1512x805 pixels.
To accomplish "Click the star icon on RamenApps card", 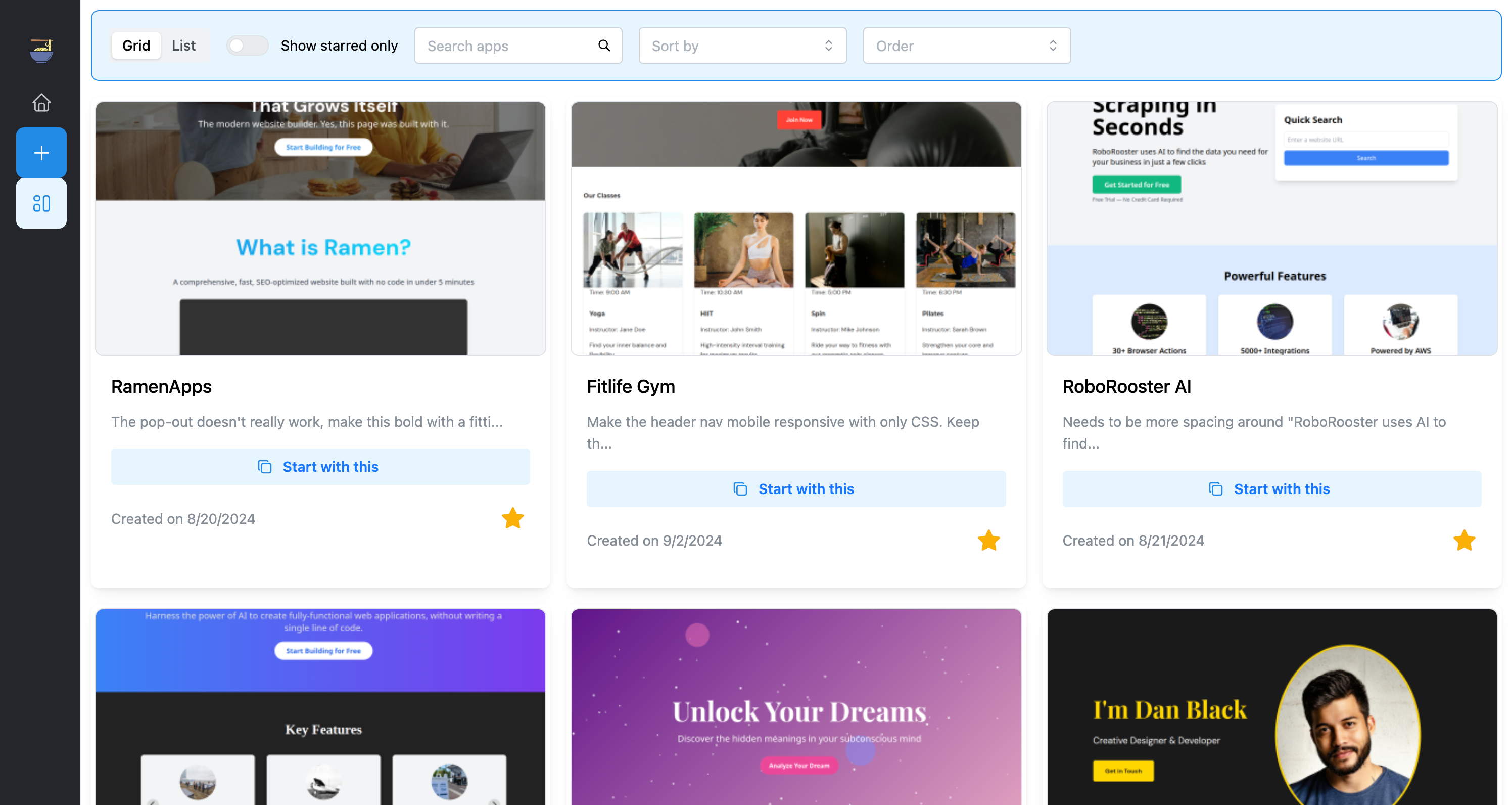I will [513, 519].
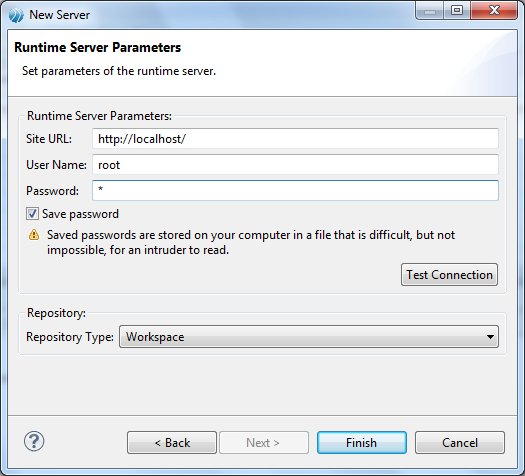Screen dimensions: 525x476
Task: Click the 'New Server' title bar text
Action: [60, 15]
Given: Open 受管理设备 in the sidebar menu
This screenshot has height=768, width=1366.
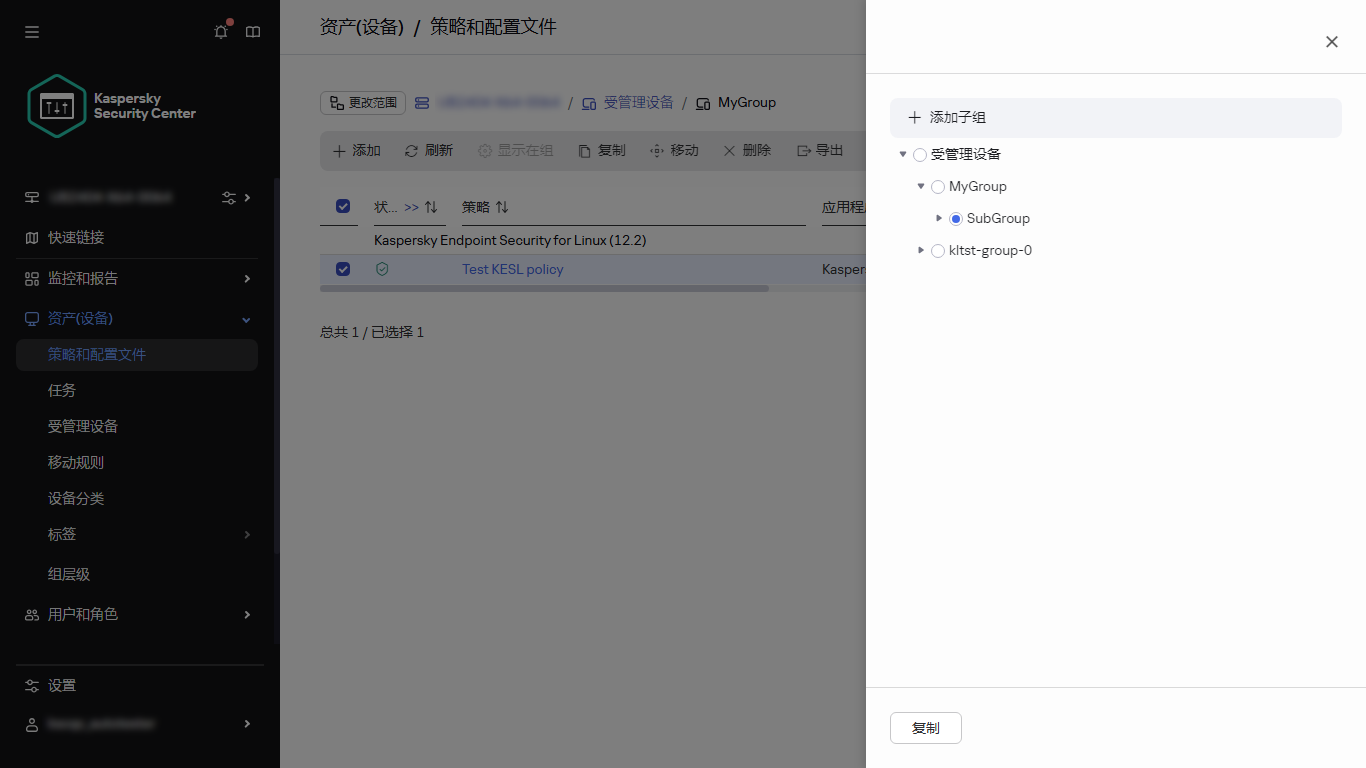Looking at the screenshot, I should pos(80,426).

------------------------

With pictures omitted, restate word for word every line above from the one containing "Given: Open 受管理设备 in the sidebar menu" to the end of the entries.

- _Exercise response_
Given: Open 受管理设备 in the sidebar menu
This screenshot has height=768, width=1366.
Looking at the screenshot, I should pos(80,426).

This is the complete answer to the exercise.